§ **PASSAGE TO READ**:
______________________________

1 files changed, 627 insertions, 75 deletions

diff --git a/drivers/media/v4l2-core/v4l2-fwnode.c b/drivers/media/v4l2-core/v4l2-fwnode.c
index 40b2fbfe8865..681b192420d9 100644
--- a/drivers/media/v4l2-core/v4l2-fwnode.c
+++ b/drivers/media/v4l2-core/v4l2-fwnode.c
@@ -19,6 +19,7 @@
  */
 #include <linux/acpi.h>
 #include <linux/kernel.h>
+#include <linux/mm.h>
 #include <linux/module.h>
 #include <linux/of.h>
 #include <linux/property.h>
@@ -26,7 +27,9 @@
 #include <linux/string.h>
 #include <linux/types.h>
 
+#include <media/v4l2-async.h>
 #include <media/v4l2-fwnode.h>
+#include <media/v4l2-subdev.h>
 
 enum v4l2_fwnode_bus_type {
 	V4L2_FWNODE_BUS_TYPE_GUESS = 0,
@@ -181,25 +184,6 @@ v4l2_fwnode_endpoint_parse_csi1_bus(struct fwnode_handle *fwnode,
 		vep->bus_type = V4L2_MBUS_CSI1;
 }
 
-/**
- * v4l2_fwnode_endpoint_parse() - parse all fwnode node properties
- * @fwnode: pointer to the endpoint's fwnode handle
- * @vep: pointer to the V4L2 fwnode data structure
- *
- * All properties are optional. If none are found, we don't set any flags. This
- * means the port has a static configuration and no properties have to be
- * specified explicitly. If any properties that identify the bus as parallel
- * are found and slave-mode isn't set, we set V4L2_MBUS_MASTER. Similarly, if
- * we recognise the bus as serial CSI-2 and clock-noncontinuous isn't set, we
- * set the V4L2_MBUS_CSI2_CONTINUOUS_CLOCK flag. The caller should hold a
- * reference to @fwnode.

______________________________

§ **SET PROBLEM 1**: Reproduce the entries verbatim, starting with their first line and continuing through the line containing "coord(308,16)", both ends included.

______________________________

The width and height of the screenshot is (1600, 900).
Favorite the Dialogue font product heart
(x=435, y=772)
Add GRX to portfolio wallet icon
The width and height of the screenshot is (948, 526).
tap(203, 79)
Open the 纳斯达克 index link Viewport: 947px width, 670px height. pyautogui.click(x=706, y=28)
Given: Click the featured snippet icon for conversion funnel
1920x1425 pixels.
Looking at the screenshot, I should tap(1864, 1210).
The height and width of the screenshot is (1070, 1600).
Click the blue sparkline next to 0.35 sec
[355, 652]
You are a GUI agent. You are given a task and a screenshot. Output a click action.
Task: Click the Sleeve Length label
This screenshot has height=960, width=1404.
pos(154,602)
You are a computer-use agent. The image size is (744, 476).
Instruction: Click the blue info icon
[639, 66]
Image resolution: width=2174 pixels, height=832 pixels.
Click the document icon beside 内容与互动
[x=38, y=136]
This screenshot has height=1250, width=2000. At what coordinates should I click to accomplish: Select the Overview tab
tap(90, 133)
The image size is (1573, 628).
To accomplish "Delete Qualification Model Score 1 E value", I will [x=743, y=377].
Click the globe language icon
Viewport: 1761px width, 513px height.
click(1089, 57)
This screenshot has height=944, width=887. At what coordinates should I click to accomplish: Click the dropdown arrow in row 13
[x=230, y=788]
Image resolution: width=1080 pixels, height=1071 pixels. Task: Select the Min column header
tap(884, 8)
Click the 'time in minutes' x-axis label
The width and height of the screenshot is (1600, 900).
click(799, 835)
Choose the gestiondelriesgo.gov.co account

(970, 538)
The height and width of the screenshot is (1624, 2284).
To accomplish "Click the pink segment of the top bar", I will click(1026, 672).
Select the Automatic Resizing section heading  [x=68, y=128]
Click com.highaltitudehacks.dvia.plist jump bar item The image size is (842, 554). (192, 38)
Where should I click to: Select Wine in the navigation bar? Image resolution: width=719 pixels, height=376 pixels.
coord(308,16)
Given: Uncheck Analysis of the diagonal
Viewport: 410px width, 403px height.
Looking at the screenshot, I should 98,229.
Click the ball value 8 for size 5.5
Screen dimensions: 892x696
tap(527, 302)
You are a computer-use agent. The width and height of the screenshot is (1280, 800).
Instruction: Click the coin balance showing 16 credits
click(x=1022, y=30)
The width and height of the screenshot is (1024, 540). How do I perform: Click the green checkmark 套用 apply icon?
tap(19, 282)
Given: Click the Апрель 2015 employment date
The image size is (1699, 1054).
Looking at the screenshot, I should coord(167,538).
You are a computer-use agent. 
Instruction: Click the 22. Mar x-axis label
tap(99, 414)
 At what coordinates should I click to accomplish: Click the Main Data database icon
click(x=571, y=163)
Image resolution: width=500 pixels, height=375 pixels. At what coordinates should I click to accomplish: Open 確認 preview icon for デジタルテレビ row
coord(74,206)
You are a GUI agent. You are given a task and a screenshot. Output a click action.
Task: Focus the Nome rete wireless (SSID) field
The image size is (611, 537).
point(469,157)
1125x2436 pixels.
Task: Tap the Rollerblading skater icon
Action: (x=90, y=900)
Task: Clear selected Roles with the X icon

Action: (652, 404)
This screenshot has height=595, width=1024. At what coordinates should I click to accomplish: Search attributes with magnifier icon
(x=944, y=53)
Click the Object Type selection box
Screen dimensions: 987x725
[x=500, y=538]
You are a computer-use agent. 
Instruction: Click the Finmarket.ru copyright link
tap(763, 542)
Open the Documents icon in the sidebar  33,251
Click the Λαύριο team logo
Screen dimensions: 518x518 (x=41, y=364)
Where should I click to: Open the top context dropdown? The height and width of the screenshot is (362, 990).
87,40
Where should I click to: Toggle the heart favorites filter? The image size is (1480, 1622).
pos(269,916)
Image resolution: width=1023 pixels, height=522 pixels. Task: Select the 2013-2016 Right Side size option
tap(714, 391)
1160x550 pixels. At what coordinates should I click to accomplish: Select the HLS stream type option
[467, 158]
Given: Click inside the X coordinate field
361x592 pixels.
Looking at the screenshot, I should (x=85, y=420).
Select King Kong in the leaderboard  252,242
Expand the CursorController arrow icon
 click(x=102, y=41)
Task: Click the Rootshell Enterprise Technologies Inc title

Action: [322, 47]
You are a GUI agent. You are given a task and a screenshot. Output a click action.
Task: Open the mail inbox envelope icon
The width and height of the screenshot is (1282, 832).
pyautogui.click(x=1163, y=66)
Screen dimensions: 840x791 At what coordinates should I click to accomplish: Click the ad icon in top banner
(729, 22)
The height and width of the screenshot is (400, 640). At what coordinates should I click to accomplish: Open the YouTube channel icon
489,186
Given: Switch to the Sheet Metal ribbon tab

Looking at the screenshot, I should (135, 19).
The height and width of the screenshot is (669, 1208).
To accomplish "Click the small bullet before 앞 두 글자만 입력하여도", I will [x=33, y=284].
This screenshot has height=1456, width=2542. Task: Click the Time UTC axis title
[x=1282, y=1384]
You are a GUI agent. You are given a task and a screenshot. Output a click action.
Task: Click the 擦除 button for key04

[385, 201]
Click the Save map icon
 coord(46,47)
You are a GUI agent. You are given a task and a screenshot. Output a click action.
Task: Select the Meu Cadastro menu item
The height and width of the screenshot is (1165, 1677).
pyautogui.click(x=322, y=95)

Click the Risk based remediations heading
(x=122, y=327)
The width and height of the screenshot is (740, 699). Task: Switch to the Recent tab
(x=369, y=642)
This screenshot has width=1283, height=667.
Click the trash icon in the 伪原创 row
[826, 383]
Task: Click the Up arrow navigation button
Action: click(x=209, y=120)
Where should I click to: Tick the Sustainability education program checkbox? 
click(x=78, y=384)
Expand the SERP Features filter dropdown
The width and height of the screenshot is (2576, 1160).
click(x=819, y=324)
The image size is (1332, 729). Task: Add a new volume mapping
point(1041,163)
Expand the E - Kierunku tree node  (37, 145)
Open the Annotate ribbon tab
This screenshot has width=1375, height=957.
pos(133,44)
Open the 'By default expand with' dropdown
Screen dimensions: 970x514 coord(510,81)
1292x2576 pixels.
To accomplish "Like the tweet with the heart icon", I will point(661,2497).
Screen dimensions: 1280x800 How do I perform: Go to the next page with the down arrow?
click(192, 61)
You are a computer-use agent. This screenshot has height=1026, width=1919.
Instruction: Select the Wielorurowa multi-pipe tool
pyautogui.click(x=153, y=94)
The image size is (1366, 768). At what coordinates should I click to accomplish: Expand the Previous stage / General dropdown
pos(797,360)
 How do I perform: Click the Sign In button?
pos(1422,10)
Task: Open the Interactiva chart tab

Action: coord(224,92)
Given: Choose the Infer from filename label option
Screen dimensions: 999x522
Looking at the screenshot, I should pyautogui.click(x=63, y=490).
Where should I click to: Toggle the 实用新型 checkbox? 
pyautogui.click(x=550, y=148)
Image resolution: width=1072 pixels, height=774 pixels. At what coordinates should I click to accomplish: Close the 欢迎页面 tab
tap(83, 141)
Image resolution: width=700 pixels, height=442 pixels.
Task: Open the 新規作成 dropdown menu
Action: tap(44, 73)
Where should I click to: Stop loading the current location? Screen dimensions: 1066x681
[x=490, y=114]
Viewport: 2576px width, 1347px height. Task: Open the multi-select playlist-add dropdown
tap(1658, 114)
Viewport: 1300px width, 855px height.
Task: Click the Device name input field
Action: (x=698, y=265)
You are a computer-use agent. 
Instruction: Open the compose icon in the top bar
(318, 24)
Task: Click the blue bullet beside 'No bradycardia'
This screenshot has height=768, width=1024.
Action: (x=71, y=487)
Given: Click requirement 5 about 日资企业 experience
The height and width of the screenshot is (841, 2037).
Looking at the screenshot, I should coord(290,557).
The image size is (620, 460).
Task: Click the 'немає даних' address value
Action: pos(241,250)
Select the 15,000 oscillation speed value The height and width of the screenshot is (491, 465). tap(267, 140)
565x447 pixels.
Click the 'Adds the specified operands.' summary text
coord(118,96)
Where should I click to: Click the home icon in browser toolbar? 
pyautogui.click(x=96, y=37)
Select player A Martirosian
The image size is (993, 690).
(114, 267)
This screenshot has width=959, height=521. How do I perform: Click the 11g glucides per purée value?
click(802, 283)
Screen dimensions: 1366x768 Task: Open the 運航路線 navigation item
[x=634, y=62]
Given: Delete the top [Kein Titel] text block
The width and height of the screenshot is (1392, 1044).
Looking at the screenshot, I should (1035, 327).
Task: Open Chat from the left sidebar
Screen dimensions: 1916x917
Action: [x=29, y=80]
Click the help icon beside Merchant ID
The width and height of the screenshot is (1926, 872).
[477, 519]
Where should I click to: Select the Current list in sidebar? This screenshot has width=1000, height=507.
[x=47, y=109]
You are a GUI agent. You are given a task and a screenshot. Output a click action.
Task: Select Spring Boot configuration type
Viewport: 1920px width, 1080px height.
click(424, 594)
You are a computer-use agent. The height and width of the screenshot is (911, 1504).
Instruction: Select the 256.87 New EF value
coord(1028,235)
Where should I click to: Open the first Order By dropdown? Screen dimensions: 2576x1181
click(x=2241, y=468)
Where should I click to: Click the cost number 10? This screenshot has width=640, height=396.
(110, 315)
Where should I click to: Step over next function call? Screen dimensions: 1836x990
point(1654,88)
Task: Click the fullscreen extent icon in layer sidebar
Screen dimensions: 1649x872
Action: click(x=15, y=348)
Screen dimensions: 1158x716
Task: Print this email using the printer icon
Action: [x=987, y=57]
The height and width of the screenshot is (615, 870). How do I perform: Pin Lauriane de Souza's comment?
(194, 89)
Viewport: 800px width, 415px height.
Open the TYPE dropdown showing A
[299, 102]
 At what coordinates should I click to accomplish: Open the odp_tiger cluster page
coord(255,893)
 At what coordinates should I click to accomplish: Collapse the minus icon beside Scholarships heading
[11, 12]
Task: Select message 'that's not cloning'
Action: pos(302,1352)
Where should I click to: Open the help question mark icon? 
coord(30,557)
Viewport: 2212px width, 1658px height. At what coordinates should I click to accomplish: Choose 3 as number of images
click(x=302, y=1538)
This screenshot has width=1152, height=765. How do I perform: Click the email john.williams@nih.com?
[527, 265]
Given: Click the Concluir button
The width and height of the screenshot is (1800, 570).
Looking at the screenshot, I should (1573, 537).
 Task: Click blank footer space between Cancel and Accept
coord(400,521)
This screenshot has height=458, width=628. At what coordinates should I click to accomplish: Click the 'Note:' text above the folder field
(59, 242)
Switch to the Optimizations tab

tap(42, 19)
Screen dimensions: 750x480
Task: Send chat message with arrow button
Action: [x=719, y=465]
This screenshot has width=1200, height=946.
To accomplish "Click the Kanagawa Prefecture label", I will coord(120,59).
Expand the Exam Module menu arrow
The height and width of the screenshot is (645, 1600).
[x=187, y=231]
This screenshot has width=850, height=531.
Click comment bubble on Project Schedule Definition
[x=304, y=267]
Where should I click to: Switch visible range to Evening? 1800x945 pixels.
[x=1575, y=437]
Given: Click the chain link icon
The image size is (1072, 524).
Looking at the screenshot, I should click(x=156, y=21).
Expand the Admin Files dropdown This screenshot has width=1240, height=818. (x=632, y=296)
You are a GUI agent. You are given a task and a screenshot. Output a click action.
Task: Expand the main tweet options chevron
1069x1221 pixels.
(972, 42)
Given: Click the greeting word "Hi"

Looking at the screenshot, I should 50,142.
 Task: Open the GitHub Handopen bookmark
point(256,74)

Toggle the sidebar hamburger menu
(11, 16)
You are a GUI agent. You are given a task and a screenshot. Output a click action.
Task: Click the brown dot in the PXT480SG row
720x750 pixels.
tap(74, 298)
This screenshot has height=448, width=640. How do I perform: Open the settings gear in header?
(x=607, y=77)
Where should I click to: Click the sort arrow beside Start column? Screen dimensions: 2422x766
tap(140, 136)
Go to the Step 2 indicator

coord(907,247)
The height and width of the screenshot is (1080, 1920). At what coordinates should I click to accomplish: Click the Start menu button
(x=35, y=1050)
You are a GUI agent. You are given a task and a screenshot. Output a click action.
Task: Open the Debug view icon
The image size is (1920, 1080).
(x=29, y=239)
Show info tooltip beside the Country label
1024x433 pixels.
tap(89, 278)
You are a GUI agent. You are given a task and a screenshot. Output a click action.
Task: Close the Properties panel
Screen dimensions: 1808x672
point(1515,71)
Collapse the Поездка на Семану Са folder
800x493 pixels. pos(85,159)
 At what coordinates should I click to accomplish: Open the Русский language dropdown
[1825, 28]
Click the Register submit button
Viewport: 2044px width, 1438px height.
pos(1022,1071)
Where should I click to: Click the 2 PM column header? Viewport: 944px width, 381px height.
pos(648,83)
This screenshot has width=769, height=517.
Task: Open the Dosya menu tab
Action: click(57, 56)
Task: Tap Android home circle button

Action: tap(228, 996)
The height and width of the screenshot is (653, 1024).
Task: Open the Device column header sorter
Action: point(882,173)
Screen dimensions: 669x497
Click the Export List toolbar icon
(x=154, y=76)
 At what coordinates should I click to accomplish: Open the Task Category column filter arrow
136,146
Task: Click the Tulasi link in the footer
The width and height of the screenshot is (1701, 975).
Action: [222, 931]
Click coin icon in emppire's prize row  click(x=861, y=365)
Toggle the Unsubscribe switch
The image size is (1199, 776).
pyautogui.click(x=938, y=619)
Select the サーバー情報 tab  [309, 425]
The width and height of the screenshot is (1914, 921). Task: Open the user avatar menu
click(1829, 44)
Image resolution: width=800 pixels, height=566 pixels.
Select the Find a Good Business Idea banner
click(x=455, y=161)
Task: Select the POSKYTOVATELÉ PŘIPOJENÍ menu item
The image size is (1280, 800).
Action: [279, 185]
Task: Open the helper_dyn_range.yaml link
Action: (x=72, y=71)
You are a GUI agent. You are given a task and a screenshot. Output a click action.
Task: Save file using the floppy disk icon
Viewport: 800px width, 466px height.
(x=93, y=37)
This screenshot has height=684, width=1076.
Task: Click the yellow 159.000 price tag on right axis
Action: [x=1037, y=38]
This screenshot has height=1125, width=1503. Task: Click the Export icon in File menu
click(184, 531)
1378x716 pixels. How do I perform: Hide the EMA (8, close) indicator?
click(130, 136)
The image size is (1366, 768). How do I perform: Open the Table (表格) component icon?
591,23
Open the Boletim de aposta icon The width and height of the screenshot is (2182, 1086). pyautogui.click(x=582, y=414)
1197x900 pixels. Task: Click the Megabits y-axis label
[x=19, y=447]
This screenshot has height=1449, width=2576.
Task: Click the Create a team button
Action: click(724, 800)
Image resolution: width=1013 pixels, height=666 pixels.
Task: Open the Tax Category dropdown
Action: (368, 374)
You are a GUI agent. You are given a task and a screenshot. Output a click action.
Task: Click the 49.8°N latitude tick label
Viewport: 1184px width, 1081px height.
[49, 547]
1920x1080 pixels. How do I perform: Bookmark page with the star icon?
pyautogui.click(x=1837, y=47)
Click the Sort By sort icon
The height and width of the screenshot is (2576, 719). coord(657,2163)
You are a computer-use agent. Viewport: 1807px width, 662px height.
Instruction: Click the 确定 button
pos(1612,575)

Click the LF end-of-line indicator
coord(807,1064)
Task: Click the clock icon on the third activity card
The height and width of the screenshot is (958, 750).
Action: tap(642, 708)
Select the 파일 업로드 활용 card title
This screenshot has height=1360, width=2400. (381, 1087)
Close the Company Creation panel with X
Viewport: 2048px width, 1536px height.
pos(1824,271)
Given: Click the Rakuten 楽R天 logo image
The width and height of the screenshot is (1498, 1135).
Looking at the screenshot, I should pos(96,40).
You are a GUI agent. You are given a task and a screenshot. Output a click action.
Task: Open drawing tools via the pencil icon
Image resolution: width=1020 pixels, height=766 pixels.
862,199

______________________________

§ **SET PROBLEM 2**:
Answer these questions from the diff:
(a) Which header is added between the includes of linux/kernel.h and linux/module.h?
(b) According to the removed comment, which flag is set when the bus is recognized as serial CSI-2 and clock-noncontinuous isn't set?
(c) How many insertions does the summary line at the top report?

§ **FULL SOLUTION 1**:
The width and height of the screenshot is (1600, 900).
Favorite the Dialogue font product heart
(x=435, y=772)
Add GRX to portfolio wallet icon
The width and height of the screenshot is (948, 526).
tap(203, 79)
Open the 纳斯达克 index link Viewport: 947px width, 670px height. pyautogui.click(x=706, y=28)
Given: Click the featured snippet icon for conversion funnel
1920x1425 pixels.
Looking at the screenshot, I should tap(1864, 1210).
The height and width of the screenshot is (1070, 1600).
Click the blue sparkline next to 0.35 sec
[355, 652]
You are a GUI agent. You are given a task and a screenshot. Output a click action.
Task: Click the Sleeve Length label
This screenshot has height=960, width=1404.
pos(154,602)
You are a computer-use agent. The image size is (744, 476).
Instruction: Click the blue info icon
[639, 66]
Image resolution: width=2174 pixels, height=832 pixels.
Click the document icon beside 内容与互动
[x=38, y=136]
This screenshot has height=1250, width=2000. At what coordinates should I click to accomplish: Select the Overview tab
tap(90, 133)
The image size is (1573, 628).
To accomplish "Delete Qualification Model Score 1 E value", I will [x=743, y=377].
Click the globe language icon
Viewport: 1761px width, 513px height.
click(1089, 57)
This screenshot has height=944, width=887. At what coordinates should I click to accomplish: Click the dropdown arrow in row 13
[x=230, y=788]
Image resolution: width=1080 pixels, height=1071 pixels. Task: Select the Min column header
tap(884, 8)
Click the 'time in minutes' x-axis label
The width and height of the screenshot is (1600, 900).
click(799, 835)
Choose the gestiondelriesgo.gov.co account

(970, 538)
The height and width of the screenshot is (1624, 2284).
To accomplish "Click the pink segment of the top bar", I will click(1026, 672).
Select the Automatic Resizing section heading  [x=68, y=128]
Click com.highaltitudehacks.dvia.plist jump bar item The image size is (842, 554). (192, 38)
Where should I click to: Select Wine in the navigation bar? Image resolution: width=719 pixels, height=376 pixels.
coord(308,16)

§ **FULL SOLUTION 2**:
(a) linux/mm.h
(b) V4L2_MBUS_CSI2_CONTINUOUS_CLOCK
(c) 627